Low Complexity Point Tracking of the Myocardium in 2D Echocardiography

TL;DR

This work addresses the need for fast, resource-efficient myocardium tracking in 2D echocardiography by introducing MyoTracker, a low-parameter (approximately $0.32$M) point-tracking network derived from CoTracker2 with extended temporal context and simplified components. It processes entire sequences in one pass, drastically reducing memory usage and latency while maintaining high tracking accuracy for the RV free wall and providing RV FWS estimates with bias $$-0.3\%$$ and 95% limits of agreement $[-6.1\%, 5.4\%]$ that are within interobserver variability. Compared to CoTracker2 and EchoTracker, MyoTracker achieves lower trajectory errors and higher inference speed, requiring about $67\%$ less GPU memory than CoTracker2 and $84\%$ less than EchoTracker for long sequences, and it is $74\times$ faster than CoTracker2 and $11\times$ faster than EchoTracker in the authors’ setup.
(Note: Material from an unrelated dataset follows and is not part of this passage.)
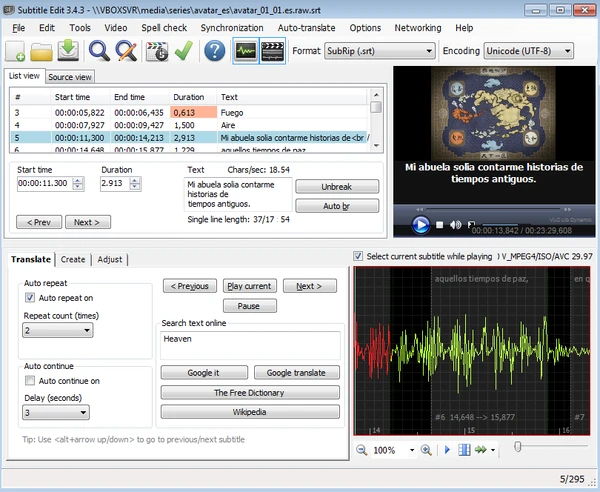
Task: Click the Google translate button
Action: (x=296, y=373)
An ablation study shows the most significant accuracy gains arise from enabling full-sequence temporal context, with trade-offs between refinement iterations and runtime. The results support deploying MyoTracker in clinical workflows and mobile devices to accelerate RV measurements and enable parallelized processing, while maintaining clinically acceptable strain estimations.

Abstract

Deep learning methods for point tracking are applicable in 2D echocardiography, but do not yet take advantage of domain specifics that enable extremely fast and efficient configurations. We developed MyoTracker, a low-complexity architecture (0.3M parameters) for point tracking in echocardiography. It builds on the CoTracker2 architecture by simplifying its components and extending the temporal context to provide point predictions for the entire sequence in a single step. We applied MyoTracker to the right ventricular (RV) myocardium in RV-focused recordings and compared the results with those of CoTracker2 and EchoTracker, another specialized point tracking architecture for echocardiography. MyoTracker achieved the lowest average point trajectory error at 2.00 $\pm$ 0.53 mm. Calculating RV Free Wall Strain (RV FWS) using MyoTracker's point predictions resulted in a -0.3$\%$ bias with 95$\%$ limits of agreement from -6.1$\%$ to 5.4$\%$ compared to reference values from commercial software. This range falls within the interobserver variability reported in previous studies. The limits of agreement were wider for both CoTracker2 and EchoTracker, worse than the interobserver variability. At inference, MyoTracker used 67$\%$ less GPU memory than CoTracker2 and 84$\%$ less than EchoTracker on large sequences (100 frames). MyoTracker was 74 times faster during inference than CoTracker2 and 11 times faster than EchoTracker with our setup. Maintaining the entire sequence in the temporal context was the greatest contributor to MyoTracker's accuracy. Slight additional gains can be made by re-enabling iterative refinement, at the cost of longer processing time.

Figures (5)

• Figure 1: Deep learning approaches as alternatives to traditional STE. Point tracking and optical flow estimation are pure tracking methodologies for learning motion patterns, whereas segmentation methods detect specific structure(s) in every frame. Obtaining the myocardial outline in every frame of the video with any of the approaches allows strain calculations. The flexibility of point tracking methods allows for tracking only the desired points over variable-length sequences.
• Figure 2: MyoTracker architecture. Highlighted in red are the elements that were altered from the definition of CoTracker2 karaev_cotracker_2023 to produce MyoTracker. Where possible, the original values are highlighted in blue. The point locations are predicted directly for all frames in the sequence, without iterative refinement. All CoTracker2 components pertaining to visibility estimation, sliding window processing, transformer input encoding, and virtual tracks were removed. These components are not included in the figure.
• Figure 3: Data flow and processing steps. Processing RV-focused recordings with the AFI RV tool yields single-cycle recordings, RV myocardium keypoints, and corresponding RV FWS values. The software does not disclose the steps it takes to calculate RV FWS from the keypoints.
• Figure 4: A qualitative look at the models' predictions. The left column shows sequence frames close to the start (first end-diastole), and the other columns display the last frame (second end-diastole) predictions for the same sequence using each of the models. The cases are sorted by the average trajectory error (in pixels) in MyoTracker predictions. End trajectory error and drift are provided for each prediction. Support lines are drawn at equivalent locations between the frames to illustrate potential drift after a full cardiac cycle.
• Figure 5: Peak systolic RV FWS estimation accuracy with the trained models and our strain calculation algorithm when compared to the reference values. The differences in both tracking and strain calculation methods lead to compounding errors.